─── Study text ───

Mechanical and mineral properties of osteogenesis imperfecta human bones at the tissue level

- We compare biomechanical and mineral properties of OI and healthy cortical bones.
- We used Raman microspectroscopy to assess the chemistry in OI children's bones.
- We measured a significantly higher tissue mineral density in OI bones using tomography.
- We measured a significantly lower Young's modulus in OI bones using nanoindentation.
- We report a decrease in the mechanical properties of OI associated with smaller crystals.

Osteogenesis imperfecta (OI) is a genetic disorder characterized by an increase in bone fragility on the macroscopic scale, but few data are available to describe the mechanisms involved on the tissue scale and the possible correlations between these scales. To better understand the effects of OI on the properties of human bone, we studied the mechanical and chemical properties of eight bone samples from children suffering from OI and compared them to the properties of three controls. High-resolution computed tomography, nanoindentation and Raman microspectroscopy were used to assess those properties. A higher tissue mineral density was found for OI bone (1.131 gHA/cm3 vs. 1.032 gHA/cm3, p = 0.032), along with a lower Young's modulus (17.6 GPa vs. 20.5 GPa, p = 0.024). Obviously, the mutation-induced collagen defects alter the collagen matrix, thereby affecting the mineralization. Raman spectroscopy showed that the mineral-to-matrix ratio was higher in the OI samples, while the crystallinity was lower, suggesting that the mineral crystals were smaller but more abundant in the case of OI. This change in crystal size, distribution and composition contributes to the observed decrease in mechanical strength.

─── Provided data ───

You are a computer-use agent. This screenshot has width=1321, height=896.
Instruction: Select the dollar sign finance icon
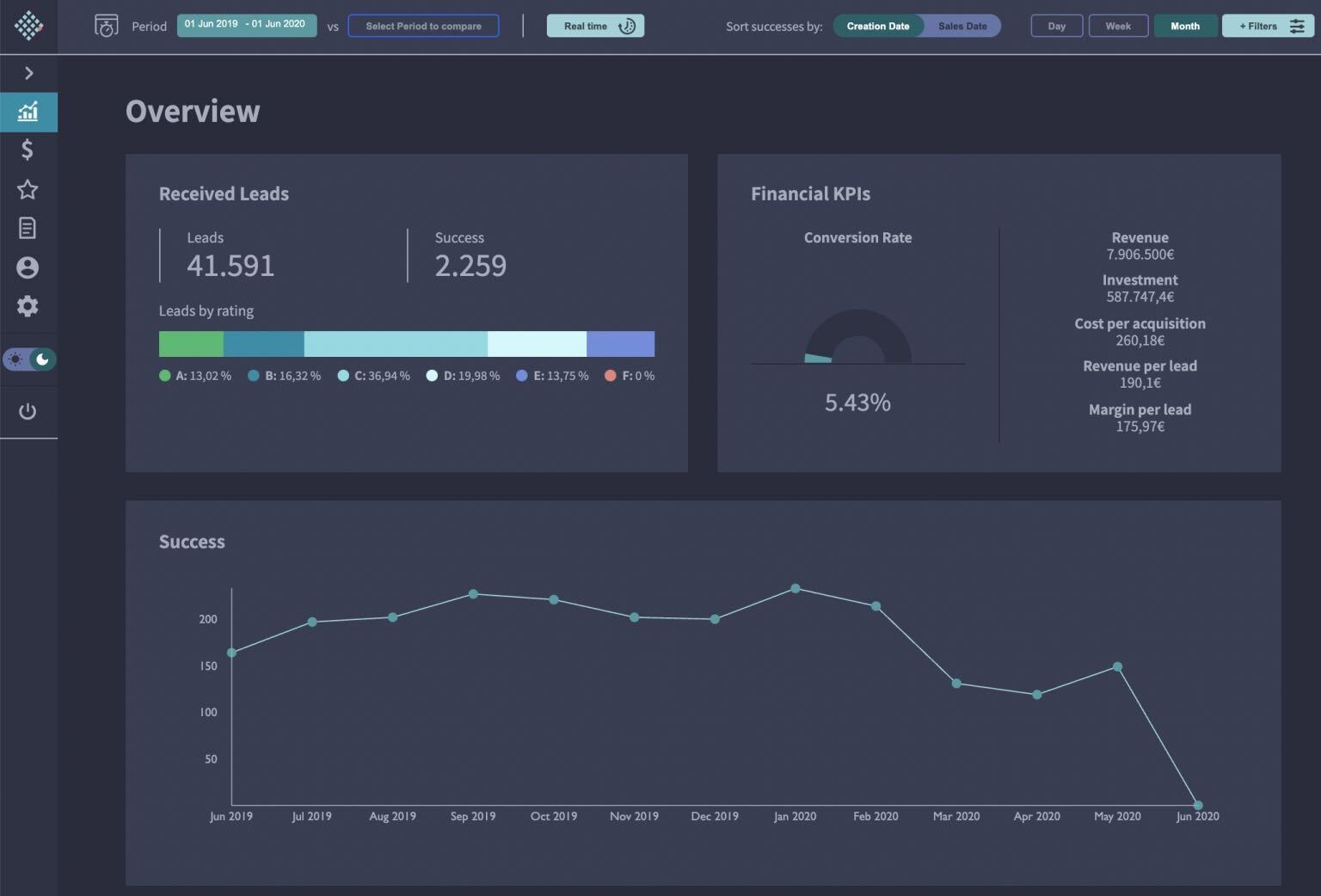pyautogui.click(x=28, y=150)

───
─── Provided data ───

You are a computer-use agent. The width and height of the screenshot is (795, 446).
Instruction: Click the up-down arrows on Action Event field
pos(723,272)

───

• _Work required_
What Young's modulus does the bone study report for OI bone and for the controls?

• _Answer area_
17.6 GPa for OI bone versus 20.5 GPa for the controls.